Les considérations tactiques ont occupé dès lors une grande part des discussions lors de ce week-end bordelais, laissant libre cours aux divisions qui animent une Juppéie éclatée de toutes parts. « Nous nous jaugeons les uns les autres, on est dans le rapport de force », convenait, samedi, un protagoniste des Vendanges.

Trois options à étudier

Trois scénarios restent posés sur la table. Le premier consisterait à soutenir la liste de la République en marche (LRM) — option défendue par le néo-macroniste Gilles Boyer, ancien directeur de campagne de M. Juppé pendant la primaire de la droite, en 2016. « Il y a des moments où il faut se compter et des moments où il faut réfléchir avant de le faire », avance-t-il, préférant « multiplier les chances » de voir la « grande » liste pro-européenne du parti présidentiel « arriver en tête ».

Une liste sur laquelle M. Boyer se verrait bien figurer en position éligible.

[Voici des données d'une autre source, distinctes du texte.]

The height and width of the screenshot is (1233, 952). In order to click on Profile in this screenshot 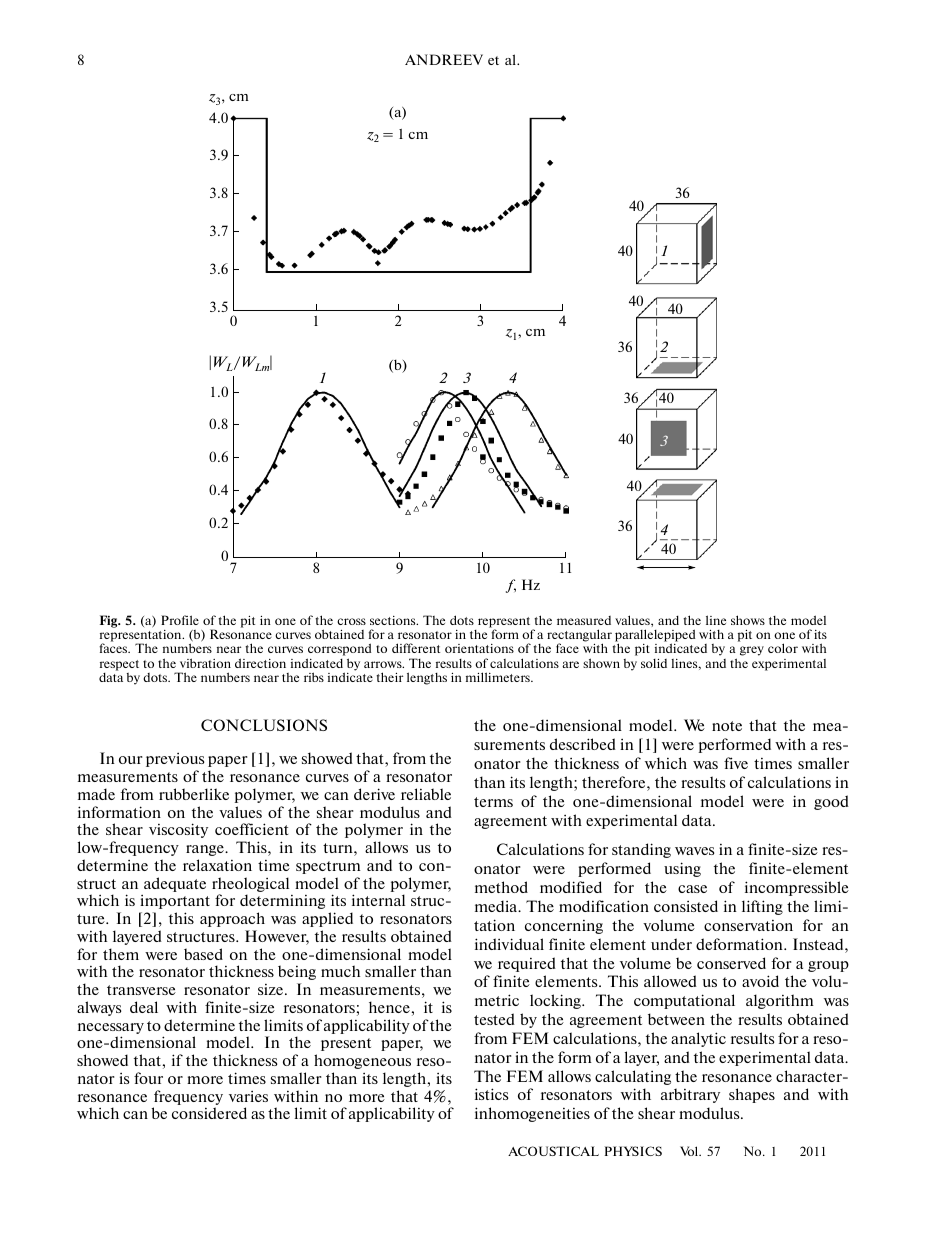, I will do `click(180, 620)`.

Mais ce pas vers le macronisme n’est pas encore l’option privilégiée par M. Juppé qui attend des éclaircissements sur le programme de l’exécutif. « Il a annoncé la couleur, M. Macron ? », a fait mine de s’interroger le maire de Bordeaux pour justifier son refus de se prononcer — pour l’heure — sur un éventuel soutien.

Seconde hypothèse : pratiquer un lobbying intense au sein du parti Les Républicains (LR) pour tenter de modérer les accents eurosceptiques de son président, Laurent Wauquiez. C’est la stratégie retenue notamment par Valérie Pécresse et son bras droit au sein du mouvement Libres !, Maël de Calan. « Face à Emmanuel Macron, qui incarne une gauche pro-européenne, il doit y avoir une droite pro-européenne qui s’affirme », défend Mme Pécresse, qui a répété, samedi : « Je suis LR, je le reste, je le demeure ».

Dernier scénario possible, enfin : celui qui verrait la « deuxième droite », comme l’appellent certains juppéistes, constituer une liste indépendante. « Si j’avais 40 ans, je ferais cette liste », a par exemple lancé Jean-Pierre Raffarin à ses congénères dans le huis clos de la cité mondiale. « Il y a un espace politique important qui est en train de se créer entre Emmanuel Macron et Laurent Wauquiez, qui à mon avis sera comblé », a ensuite assuré devant la presse l’ancien premier ministre, qui s’est toutefois gardé de trancher entre les différents scénarios à disposition.

Juppé veut se concentrer sur Bordeaux

Le parti Agir et ses dirigeants — Franck Riester, Fabienne Keller, Pierre-Yves Bournazel — pourrait représenter la vitrine de cette liste indépendante. M. Juppé participera au congrès fondateur de cette formation, le 16 septembre. Mais comme le reconnaît un participant, cette hypothèse va grandement dépendre de la courbe de popularité du président de la République dans les semaines à venir.

« On ne va pas aux élections pour les perdre », convient cette source. « Pour les supplétifs du macronisme, ce n’est plus le temps des vendanges, c’est déjà celui de la vidange : ils ne servent à rien et n’iront nulle part », cingle Guillaume Larrivé, député LR de l’Yonne et soutien de M. Wauquiez.

Le président de LR et Alain Juppé ne risquent en tout cas pas de voir leurs positions se rapprocher. Le premier assume ainsi de parler « aussi bien à [la chancelière allemande] Angela Merkel qu’à Viktor Orban », le premier ministre hongrois, un eurosceptique chantre de l’« illibéralisme » et de la lutte contre l’immigration. Le second a quant à lui fustigé M. Orban, « un leader politique qui défend des thèses à l’encontre de tout ce que je défends ». Déclaration qu’Emmanuel Macron pourrait très bien signer des deux mains.

A 73 ans, M. Juppé ne compte néanmoins pas s’investir outre mesure sur la scène politique nationale. Il a de plus en plus de mal, en revanche, à cacher son envie de se représenter aux élections municipales à Bordeaux, en 2020. « Je n’ai plus d’ambition électorale... Nationale, bien sûr. Ou européenne ! », a-t-il souri lors de sa conférence de presse. Voilà au moins une chose de claire.